Elon Musk asked to ‘turn off’ Teslas in Russia as he makes superchargers free for people fleeing Ukraine

Elon Musk has been asked to “turn off” Teslas in Russia as he has made superchargers free for people fleeing Ukraine in electric vehicles.

The entrepreneur was inundated with requests from his Twitter followers to shut down his company’s electric vehicles in the country as Vladimir Putin’s unprovoked attack on Ukraine continues.

Mr Musk’s Twitter account is just one of 22 that is followed by the Kremlin’s own official account on the social media platform.

“Dear Elon Musk, can you deactivate all Teslas in Russia, please?” one Twitter user asked him.

And another user added: “(Elon Musk) maybe it’s time to disable all Teslas in Russia and Belarus?”

Meanwhile, Tesla owners fleeing Ukraine can use the company’s superchargers for free in four cities near the borders of Poland, Hungary and Slovakia, according to Electrek.

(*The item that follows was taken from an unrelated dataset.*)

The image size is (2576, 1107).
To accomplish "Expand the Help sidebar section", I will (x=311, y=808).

Elon Musk pauses and looks down as he speaks during a press conference at SpaceX’s Starbase facility near Boca Chica Village in South Texas on February 10, 2022

(AFP via Getty Images)

Tesla and non-Tesla electric vehicles can use the chargers without any cost in Trzebownisko, Poland; Košice, Slovakia; Miskolc, Hungary; and Debrecen, Hungary, an email to owners in the region stated.

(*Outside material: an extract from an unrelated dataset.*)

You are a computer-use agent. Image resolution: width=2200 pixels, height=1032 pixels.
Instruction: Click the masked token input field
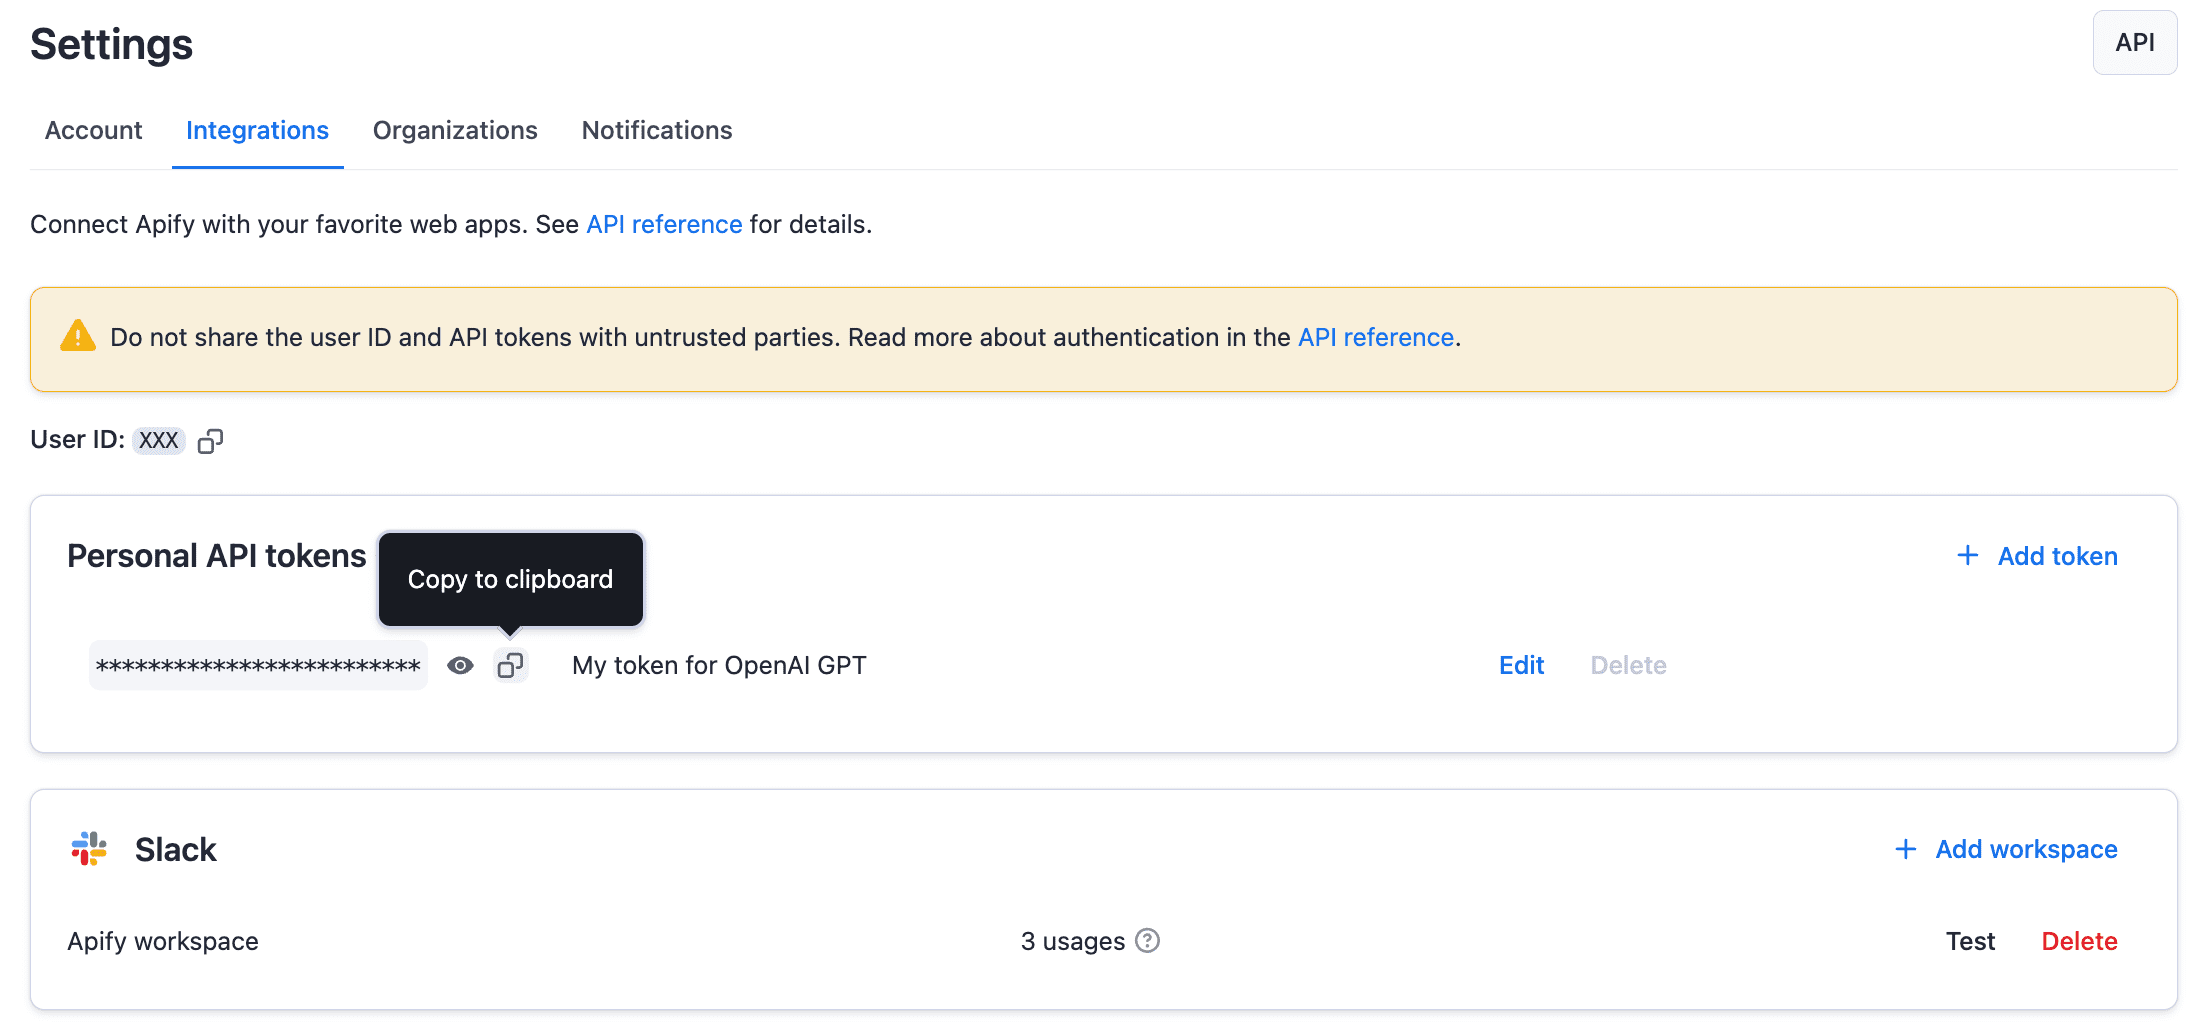click(x=256, y=664)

Ukraine reportedly has around 30,000 electric cars on its roads, while the United Nations Refugee Agency estimates that around 660,000 refugees have fled the fighting in Ukraine following Russia’s invasion.

The Independent is unable to reach out to Tesla for comment as Elon Musk shut down the company’s public relations department.

Last week Mr Musk announced that SpaceX’s Starlink satellites, which beam the internet down from space, were active over Ukraine after a request from the embattled country’s leadership to replace iservices destroyed by the Russian attack.

The invasion had left parts of the country being without internet, while SpaceX has launched thousands of communications satellites to bring broadband to hard to reach areas of the world. “Starlink service is now active in Ukraine. More terminals en route,” the entrepreneur tweeted on Saturday.

The move came after Ukraine’s vice prime minister urged Mr Musk to help them out, as the SpaceX system does not require any fibre-optic cables.

Users on the ground access the broadband signals beamed back to earth using a kit sold by SpaceX.